The Weekly Wrap for Saturday, 20 July 2019

Talking points

Japan's worst mass murder in decades. PHOTO: AP
  1. A shocking arson attack killed 33 at a Kyoto animation studio
  2. The Congo ebola crisis was labelled a global health emergency
  3. Monsoon rains displaced millions on the Indian subcontinent
  4. Italian fascisti (somehow) got their hands on an air-to-air missile
  5. A vote upended Boris Johnson's plan to prorogue parliament
  6. South East Asian meth producers passed $60b in turnover
  7. A U.S. naval vessel in the Persian Gulf downed an Iranian drone
  8. 'El Chapo' was handed a life sentence in New York
  9. Daphne Caruana Galizia's murderers were charged in Malta
  10. Snow cannons were proposed as a solution to save Antarctic ice-sheets

Deep Dive

This is device can stitch electrodes into your brain. PHOTO: Neuralink

On Tuesday, vaunted tech visionary Elon Musk revealed that his latest venture, Neuralink, aims to implant electrodes into your brain. Yes, our era's Howard Hughes has set his sights on creating a Brain-Machine Interface (BMI) to help us compete with AI, and in doing so he is yet again collapsing the distance between a philosophical thought experiment, and reality. 


A hole in your head  

Until Tuesday few people outside of Neuralink Corp. knew what the neuroscience start-up was developing. The secretive project had been described in the same sort of buzzy cyber-punk terms that all of Musk's projects seem to attract. What had been known was the amount of money being tipped into the project; roughly $150m, of which two-thirds apparently came from Musk himself. Now we know why: to stick a microchip and thousands of electrodes into your brain in order to record and stimulate brain function.
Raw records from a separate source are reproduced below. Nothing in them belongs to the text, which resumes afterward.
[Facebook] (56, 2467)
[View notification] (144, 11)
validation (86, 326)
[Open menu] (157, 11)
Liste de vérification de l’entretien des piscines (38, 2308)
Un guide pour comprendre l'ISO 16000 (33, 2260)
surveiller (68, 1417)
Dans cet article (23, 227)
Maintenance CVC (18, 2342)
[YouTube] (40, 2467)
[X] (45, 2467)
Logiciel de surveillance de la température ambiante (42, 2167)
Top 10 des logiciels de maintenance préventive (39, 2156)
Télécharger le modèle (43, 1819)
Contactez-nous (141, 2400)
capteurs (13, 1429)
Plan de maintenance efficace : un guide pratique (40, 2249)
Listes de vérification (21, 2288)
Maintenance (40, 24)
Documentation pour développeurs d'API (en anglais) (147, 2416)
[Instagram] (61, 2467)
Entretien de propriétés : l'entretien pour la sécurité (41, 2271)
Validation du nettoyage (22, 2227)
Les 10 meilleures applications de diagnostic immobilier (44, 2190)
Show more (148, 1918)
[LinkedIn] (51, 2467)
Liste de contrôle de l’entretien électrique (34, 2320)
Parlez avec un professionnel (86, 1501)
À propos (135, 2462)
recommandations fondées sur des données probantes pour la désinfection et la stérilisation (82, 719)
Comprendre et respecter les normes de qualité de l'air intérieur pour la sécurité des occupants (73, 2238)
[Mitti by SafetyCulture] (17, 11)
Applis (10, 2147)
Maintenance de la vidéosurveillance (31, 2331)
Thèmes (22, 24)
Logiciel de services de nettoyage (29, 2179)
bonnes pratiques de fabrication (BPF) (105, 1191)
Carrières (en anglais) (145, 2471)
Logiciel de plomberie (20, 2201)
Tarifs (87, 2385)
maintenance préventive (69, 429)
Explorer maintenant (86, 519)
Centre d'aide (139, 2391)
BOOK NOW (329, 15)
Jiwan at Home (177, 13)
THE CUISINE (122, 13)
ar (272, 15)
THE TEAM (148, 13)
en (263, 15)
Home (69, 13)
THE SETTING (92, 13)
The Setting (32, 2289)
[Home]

At first blush, this does not seem like a novel idea. The first BMI (named BrainGate) is by now nearly two decades old. It allowed a paralysed person to control a computer cursor with their thoughts. There are also numerous universities and start-ups working on similar ideas. They fall into two broad categories: invasive (where microchip and electrodes are directly attached to the brain) or non-invasive (where electrodes are attached to the outside of the skull). Neuralink falls in the first group, and in its announcement this week the company claimed to have successfully tested its technology on both rats and primates.

What's novel about Neuralink is its finesse. According to Musk, the best current U.S. Food and Drug Administration-approved BMI is a Parkinson's deep-brain stimulator that uses 10 electrodes to selectively create 'spikes' of neural activity. By comparison, Neuralink's microchips are connected to 96 polymer 'threads', each containing 32 minuscule electrodes. That provides 3072 points of interface between the brain and machine. The technology is also paired with a nightmare-inspiring surgical robot (pictured above) that will be used to create a 2mm incision in the brain and sew the thinner-than-hair 'threads' into one's grey matter. Once reading and recording of spikes in brain activity commences, the Neuralink BMI aims to allow people with quadriplegia to connect to and control electronic devices.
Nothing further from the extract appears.